The Court seems to say that because it was 'necessary' to raise money and clear titles, Texas was not obligated to pay for rights which it took. I suppose that if Texas were building a highway and a man's house stood in the way, it would be 'necessary' to tear it down. Until today I had thought there could be no doubt that he would be entitled to just compensation. Yet the Fifth and Fourteenth Amendments protect his rights no more nor less than they do those of people to whom Texas was contractually obligated. Texas' 'necessity' as seen by this Court is the mother of a regrettable judicial invention which I think has no place in our constitutional law.
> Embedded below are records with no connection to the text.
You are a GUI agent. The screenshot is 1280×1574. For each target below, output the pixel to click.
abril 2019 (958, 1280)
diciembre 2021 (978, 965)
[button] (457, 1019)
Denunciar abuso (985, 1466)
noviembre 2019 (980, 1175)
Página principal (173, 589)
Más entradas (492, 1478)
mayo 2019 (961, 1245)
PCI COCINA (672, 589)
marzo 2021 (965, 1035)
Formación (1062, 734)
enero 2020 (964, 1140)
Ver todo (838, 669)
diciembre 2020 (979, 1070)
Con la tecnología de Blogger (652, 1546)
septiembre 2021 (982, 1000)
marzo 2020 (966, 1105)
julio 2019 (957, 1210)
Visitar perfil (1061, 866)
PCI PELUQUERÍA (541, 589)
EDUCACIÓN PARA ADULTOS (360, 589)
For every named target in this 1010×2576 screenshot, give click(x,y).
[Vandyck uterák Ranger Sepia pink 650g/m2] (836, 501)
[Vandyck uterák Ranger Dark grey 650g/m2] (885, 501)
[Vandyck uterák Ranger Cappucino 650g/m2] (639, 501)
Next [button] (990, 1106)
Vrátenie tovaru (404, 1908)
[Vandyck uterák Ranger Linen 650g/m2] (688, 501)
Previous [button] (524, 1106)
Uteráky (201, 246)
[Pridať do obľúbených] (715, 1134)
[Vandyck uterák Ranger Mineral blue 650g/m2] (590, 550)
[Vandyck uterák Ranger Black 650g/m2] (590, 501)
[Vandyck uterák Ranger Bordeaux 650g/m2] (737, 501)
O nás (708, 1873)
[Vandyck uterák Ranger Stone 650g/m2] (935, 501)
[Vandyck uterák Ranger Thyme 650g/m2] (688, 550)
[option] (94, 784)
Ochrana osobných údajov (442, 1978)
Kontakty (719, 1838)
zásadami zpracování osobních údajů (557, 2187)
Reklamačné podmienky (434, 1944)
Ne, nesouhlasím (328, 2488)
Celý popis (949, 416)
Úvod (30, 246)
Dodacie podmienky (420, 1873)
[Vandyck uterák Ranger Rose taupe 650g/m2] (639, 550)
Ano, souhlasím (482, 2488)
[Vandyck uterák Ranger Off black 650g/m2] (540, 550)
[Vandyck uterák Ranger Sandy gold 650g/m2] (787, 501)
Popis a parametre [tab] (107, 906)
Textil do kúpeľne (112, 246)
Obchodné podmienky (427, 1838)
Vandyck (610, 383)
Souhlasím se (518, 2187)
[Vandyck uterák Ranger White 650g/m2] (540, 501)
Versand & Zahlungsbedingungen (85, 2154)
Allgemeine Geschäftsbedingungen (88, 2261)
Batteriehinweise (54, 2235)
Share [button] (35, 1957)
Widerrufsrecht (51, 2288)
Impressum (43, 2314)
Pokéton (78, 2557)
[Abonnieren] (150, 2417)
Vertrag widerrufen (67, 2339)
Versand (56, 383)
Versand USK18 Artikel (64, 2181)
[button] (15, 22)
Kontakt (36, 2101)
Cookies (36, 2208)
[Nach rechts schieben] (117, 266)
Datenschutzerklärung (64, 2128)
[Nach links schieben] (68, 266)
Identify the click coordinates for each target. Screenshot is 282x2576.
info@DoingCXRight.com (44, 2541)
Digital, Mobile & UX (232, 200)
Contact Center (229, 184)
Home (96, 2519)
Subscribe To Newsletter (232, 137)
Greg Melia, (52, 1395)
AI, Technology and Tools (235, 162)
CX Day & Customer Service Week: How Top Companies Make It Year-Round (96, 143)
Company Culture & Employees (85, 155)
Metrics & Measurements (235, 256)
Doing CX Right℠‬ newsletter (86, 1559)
Our Constitution provides that property needed for public use, whether for schools or highways or any other public purpose, shall be paid for out of tax-raised funds fairly contributed by all the taxpayers, not just by a few purchasers of land who trusted the State not wisely but too well. It is not the happiest of days for me when one of our wealthiest States is permitted to enforce a law that breaks faith with those who contracted with it. Cf. Federal Power Comm'n v. Tuscarora Indian Nation, 362 U.S. 99, 124, 80 S.Ct. 543, 557, 4 L.Ed.2d 584 (dissenting opinion).
I would affirm the judgment of the Court of Appeals.